It’s been a while since I’ve seen a new studio picture like The Little Things—a big, meaty, slickly made crime drama featuring a trio of Academy Award winners. That’s partly due to COVID-19, which caused theaters to close 10 months ago and led the studios to postpone some of their biggest titles. But even if there weren’t a pandemic and The Little Things had been widely released in theaters as planned, it might still have played like a relic from an earlier moviemaking decade.
That’s exactly what it is. The ’90s were something of a renaissance era for serial-killer movies, and the director, John Lee Hancock, wrote this script back in 1993, two years after The Silence of the Lambs and two years before David Fincher‘s notorious shocker Se7en.
It’s interesting to think how The Little Things might have fit into the genre if it had been made back then. But for various reasons, even though Steven Spielberg and Clint Eastwood both considered directing it, the movie never got off the ground. It was revived only a few years ago, now with Hancock in the director’s chair. He appears to have made few changes to his script, which is still set in the ’90s, probably because so much of the story depends on pay phones.

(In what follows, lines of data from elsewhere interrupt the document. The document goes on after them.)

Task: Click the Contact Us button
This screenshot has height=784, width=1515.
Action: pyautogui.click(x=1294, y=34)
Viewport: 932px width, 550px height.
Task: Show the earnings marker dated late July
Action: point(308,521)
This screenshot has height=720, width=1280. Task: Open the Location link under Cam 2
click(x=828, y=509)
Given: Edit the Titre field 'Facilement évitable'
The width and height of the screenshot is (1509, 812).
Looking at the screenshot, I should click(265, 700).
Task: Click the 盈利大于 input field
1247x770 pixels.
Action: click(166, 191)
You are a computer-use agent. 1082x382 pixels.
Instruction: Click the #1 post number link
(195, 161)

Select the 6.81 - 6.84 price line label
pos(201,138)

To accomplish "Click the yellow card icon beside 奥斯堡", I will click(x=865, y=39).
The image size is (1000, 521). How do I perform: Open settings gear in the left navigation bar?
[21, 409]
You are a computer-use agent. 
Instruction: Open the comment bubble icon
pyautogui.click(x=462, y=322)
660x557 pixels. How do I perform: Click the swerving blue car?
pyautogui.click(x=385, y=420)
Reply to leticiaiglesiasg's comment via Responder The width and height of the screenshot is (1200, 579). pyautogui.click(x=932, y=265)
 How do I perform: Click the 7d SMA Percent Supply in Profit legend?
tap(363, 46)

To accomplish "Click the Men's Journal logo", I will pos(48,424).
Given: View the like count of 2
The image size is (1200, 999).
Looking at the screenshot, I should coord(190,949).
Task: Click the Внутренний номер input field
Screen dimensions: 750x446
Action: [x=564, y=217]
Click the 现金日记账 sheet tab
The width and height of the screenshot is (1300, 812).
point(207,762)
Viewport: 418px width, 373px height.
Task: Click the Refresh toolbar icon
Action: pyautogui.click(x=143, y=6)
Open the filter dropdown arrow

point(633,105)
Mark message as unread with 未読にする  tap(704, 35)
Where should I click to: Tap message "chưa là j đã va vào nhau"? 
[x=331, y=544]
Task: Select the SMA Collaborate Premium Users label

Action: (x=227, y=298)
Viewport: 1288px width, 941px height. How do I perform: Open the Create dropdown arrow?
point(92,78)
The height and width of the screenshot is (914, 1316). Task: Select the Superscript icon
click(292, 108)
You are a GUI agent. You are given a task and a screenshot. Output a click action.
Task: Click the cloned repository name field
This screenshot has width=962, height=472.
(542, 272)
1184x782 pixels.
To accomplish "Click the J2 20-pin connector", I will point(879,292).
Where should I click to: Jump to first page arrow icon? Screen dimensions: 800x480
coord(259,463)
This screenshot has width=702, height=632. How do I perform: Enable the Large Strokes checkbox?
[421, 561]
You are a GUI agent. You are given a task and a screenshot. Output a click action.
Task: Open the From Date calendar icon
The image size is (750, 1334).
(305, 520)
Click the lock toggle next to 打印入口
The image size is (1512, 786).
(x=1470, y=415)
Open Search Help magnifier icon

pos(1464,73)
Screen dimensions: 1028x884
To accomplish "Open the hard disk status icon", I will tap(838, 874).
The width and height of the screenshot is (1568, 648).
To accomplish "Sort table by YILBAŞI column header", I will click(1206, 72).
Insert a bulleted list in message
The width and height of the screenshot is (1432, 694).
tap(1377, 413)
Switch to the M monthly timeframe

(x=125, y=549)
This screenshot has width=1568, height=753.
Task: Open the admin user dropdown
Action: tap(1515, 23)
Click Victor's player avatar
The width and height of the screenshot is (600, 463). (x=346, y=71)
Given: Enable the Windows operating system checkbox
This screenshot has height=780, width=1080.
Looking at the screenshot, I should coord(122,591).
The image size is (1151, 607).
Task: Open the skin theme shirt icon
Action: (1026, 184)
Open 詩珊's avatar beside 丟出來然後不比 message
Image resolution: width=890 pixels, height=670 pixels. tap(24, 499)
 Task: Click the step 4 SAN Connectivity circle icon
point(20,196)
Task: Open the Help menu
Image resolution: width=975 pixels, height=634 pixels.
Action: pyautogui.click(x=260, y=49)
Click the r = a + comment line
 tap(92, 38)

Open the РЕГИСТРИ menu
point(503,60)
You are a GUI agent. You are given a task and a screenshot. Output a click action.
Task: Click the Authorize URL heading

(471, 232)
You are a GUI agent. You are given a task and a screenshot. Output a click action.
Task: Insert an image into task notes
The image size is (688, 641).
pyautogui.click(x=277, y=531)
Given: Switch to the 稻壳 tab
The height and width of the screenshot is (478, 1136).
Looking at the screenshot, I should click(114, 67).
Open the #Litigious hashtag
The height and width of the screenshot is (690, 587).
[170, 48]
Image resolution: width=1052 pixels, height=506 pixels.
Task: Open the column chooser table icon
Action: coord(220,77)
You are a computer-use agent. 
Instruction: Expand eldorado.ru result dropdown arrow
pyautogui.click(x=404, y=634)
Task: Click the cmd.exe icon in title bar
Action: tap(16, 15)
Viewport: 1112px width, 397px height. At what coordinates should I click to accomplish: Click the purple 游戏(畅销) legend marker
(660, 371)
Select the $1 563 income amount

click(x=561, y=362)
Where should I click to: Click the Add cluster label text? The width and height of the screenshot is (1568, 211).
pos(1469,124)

Denzel Washington plays Joe Deacon, also known as Deke, a former Los Angeles detective who now works as a sheriff’s deputy in Bakersfield. But on a work-related trip down to L.A., he meets up with his old friends on the force and gets pulled into a major case. His unlikely partner is a young hotshot named Jim Baxter, played by Rami Malek. In typical buddy-cop fashion, they get off on the wrong foot but soon settle into a comfortable groove, with Deke playing the grizzled mentor to Baxter’s ambitious up-and-comer.